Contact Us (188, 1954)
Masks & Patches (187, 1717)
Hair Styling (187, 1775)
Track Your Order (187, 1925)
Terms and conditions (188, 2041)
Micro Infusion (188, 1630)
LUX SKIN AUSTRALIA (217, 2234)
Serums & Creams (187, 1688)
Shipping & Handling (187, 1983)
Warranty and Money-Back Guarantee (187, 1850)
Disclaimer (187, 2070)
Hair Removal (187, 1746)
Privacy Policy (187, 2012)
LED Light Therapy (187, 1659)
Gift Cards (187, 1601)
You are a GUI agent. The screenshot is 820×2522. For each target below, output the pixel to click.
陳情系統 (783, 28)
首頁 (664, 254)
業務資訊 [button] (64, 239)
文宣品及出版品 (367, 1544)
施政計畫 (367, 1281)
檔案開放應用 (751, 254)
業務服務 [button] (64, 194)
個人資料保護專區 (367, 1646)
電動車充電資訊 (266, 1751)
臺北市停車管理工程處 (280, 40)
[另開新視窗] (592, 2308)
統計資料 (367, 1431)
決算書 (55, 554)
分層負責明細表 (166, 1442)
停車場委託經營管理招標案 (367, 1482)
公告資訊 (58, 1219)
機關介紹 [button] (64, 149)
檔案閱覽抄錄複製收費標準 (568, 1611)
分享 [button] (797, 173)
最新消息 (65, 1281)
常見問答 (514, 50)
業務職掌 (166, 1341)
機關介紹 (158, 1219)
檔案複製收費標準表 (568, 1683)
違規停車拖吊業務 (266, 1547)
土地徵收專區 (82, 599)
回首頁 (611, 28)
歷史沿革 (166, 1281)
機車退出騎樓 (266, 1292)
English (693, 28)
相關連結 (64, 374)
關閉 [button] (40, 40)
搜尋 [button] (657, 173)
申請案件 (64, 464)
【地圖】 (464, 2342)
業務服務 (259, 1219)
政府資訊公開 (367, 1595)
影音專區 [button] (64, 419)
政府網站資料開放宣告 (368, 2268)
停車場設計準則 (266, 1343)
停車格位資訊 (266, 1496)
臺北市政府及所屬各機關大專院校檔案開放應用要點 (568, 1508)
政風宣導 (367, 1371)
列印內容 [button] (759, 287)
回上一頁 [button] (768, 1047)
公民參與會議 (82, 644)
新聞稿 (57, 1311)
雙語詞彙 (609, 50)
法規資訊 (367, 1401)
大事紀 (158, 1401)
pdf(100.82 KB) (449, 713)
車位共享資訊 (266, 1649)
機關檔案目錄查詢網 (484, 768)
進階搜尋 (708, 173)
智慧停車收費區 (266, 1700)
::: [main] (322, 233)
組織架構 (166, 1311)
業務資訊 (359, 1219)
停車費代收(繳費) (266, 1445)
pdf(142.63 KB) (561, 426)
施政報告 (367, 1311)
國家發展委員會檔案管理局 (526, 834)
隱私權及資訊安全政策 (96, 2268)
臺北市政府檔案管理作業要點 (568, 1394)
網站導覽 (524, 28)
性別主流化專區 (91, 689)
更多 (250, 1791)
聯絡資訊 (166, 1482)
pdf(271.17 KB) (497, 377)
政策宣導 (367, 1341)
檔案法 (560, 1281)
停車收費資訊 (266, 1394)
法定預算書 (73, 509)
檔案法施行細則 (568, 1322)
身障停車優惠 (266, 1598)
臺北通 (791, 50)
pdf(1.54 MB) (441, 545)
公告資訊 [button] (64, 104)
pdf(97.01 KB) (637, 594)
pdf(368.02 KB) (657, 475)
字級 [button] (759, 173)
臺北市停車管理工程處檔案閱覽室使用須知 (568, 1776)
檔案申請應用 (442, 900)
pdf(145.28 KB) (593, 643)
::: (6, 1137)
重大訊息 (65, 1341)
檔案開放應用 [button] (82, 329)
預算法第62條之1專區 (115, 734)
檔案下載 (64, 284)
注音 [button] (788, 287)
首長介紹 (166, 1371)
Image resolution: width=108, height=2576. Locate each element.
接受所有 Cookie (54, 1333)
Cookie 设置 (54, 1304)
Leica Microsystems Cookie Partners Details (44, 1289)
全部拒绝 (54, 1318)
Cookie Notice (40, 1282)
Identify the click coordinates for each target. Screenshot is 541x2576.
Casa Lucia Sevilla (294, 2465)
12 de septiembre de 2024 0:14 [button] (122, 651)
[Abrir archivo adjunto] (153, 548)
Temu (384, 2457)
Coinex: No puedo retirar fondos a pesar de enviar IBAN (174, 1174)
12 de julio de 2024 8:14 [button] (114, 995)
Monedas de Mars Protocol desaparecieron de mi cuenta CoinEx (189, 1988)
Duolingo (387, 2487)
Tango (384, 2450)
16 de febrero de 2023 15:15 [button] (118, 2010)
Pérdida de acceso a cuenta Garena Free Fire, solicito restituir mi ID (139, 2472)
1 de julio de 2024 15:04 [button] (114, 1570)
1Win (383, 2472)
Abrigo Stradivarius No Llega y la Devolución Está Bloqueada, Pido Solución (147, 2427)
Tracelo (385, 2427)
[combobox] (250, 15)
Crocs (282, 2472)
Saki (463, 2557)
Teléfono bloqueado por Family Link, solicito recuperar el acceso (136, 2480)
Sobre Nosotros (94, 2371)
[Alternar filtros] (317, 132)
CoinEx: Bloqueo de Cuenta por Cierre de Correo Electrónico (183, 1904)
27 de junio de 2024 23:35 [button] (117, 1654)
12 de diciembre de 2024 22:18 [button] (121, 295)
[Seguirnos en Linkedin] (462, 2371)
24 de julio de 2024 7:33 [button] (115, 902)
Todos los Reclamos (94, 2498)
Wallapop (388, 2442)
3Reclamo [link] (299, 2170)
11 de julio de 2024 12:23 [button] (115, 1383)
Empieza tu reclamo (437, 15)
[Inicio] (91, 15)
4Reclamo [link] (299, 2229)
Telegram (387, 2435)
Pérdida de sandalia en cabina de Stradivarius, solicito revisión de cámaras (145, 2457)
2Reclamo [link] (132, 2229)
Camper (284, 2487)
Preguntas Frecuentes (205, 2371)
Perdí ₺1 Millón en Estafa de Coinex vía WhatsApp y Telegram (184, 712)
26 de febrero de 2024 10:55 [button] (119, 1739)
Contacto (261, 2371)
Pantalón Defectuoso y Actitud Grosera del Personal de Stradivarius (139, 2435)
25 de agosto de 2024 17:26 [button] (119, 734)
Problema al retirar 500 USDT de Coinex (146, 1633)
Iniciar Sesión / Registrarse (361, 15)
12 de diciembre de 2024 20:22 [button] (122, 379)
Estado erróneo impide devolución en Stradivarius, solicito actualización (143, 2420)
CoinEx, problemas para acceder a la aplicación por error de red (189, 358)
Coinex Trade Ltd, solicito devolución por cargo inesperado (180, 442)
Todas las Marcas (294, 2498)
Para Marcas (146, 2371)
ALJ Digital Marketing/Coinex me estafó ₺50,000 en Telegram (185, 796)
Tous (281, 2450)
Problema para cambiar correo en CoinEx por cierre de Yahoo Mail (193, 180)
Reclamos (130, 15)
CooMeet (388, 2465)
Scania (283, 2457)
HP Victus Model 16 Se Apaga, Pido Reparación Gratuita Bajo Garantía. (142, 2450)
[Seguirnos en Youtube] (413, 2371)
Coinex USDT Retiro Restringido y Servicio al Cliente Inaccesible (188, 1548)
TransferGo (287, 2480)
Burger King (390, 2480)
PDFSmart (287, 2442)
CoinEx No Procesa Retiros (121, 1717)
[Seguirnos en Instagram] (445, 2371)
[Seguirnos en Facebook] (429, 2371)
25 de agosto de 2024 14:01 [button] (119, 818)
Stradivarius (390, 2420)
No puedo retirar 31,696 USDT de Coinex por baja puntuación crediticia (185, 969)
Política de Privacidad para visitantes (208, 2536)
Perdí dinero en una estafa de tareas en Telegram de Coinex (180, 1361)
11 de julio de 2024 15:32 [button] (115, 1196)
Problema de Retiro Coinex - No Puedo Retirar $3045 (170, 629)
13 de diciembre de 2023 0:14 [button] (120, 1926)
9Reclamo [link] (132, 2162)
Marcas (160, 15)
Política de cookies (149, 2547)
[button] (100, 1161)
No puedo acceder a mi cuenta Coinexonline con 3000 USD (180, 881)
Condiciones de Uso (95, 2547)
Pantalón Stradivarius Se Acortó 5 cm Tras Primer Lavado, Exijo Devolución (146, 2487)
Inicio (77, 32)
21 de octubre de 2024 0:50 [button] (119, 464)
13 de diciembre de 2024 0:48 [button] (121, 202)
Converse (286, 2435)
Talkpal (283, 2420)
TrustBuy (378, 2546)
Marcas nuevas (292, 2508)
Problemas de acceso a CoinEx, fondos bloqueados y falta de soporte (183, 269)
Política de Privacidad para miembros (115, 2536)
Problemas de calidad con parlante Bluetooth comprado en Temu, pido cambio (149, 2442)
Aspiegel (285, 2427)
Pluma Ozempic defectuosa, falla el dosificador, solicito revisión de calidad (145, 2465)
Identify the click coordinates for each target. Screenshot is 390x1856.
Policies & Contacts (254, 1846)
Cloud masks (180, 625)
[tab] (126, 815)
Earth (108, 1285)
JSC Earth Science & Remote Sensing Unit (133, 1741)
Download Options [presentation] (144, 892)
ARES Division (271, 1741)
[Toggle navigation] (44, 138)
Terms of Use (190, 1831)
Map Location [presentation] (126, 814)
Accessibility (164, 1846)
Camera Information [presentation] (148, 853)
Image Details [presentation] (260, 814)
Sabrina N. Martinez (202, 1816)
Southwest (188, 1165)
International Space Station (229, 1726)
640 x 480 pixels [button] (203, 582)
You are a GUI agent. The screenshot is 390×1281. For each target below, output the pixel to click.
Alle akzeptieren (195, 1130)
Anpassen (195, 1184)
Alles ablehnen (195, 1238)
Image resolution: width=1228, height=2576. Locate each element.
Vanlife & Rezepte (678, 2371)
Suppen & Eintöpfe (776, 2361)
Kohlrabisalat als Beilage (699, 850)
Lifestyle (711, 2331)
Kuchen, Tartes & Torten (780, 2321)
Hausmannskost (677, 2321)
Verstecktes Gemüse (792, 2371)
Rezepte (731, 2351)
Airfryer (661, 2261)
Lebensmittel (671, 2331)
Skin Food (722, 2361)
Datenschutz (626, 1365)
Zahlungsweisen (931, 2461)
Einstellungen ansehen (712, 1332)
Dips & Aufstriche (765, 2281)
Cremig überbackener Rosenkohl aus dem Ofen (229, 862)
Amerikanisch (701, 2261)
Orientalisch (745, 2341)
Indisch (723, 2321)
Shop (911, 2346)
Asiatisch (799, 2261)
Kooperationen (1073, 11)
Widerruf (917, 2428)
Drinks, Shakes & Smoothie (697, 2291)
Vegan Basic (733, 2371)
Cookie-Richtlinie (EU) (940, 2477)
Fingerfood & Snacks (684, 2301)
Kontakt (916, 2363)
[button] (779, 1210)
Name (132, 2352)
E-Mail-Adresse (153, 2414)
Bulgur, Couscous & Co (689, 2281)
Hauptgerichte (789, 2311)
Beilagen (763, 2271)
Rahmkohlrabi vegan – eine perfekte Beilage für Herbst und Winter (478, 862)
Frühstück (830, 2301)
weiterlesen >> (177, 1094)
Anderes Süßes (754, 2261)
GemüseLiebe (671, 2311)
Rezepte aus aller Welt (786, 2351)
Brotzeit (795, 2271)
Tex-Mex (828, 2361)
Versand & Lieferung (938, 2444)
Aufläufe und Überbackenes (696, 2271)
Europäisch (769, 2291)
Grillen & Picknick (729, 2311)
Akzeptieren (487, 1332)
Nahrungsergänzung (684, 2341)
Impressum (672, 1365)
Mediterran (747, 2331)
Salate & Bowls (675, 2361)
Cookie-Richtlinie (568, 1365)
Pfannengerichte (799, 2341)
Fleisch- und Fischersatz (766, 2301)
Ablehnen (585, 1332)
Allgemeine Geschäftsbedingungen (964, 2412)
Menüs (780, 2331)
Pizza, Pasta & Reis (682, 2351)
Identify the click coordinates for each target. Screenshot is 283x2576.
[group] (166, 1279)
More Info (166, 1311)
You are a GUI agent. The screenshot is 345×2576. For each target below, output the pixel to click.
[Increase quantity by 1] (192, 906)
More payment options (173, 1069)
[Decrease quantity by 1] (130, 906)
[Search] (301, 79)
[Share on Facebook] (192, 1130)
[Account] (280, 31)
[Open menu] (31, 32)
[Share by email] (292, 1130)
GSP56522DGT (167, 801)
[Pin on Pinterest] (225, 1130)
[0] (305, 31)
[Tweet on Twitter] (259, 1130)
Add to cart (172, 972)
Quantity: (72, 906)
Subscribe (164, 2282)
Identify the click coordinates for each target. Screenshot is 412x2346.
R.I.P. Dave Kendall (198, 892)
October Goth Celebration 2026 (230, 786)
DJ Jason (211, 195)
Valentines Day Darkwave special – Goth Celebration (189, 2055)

ASSIGNED TASK
Taking the listing above as the source, transcribe only the lines starting at the line with "[另開新視窗] (592, 2308)" and going through the line with "違規停車拖吊業務 (266, 1547)", unaltered and with both ends included.

YOUR SOLUTION
[另開新視窗] (592, 2308)
統計資料 (367, 1431)
決算書 (55, 554)
分層負責明細表 (166, 1442)
停車場委託經營管理招標案 (367, 1482)
公告資訊 (58, 1219)
機關介紹 [button] (64, 149)
檔案閱覽抄錄複製收費標準 (568, 1611)
分享 [button] (797, 173)
最新消息 (65, 1281)
常見問答 (514, 50)
業務職掌 (166, 1341)
機關介紹 (158, 1219)
檔案複製收費標準表 (568, 1683)
違規停車拖吊業務 (266, 1547)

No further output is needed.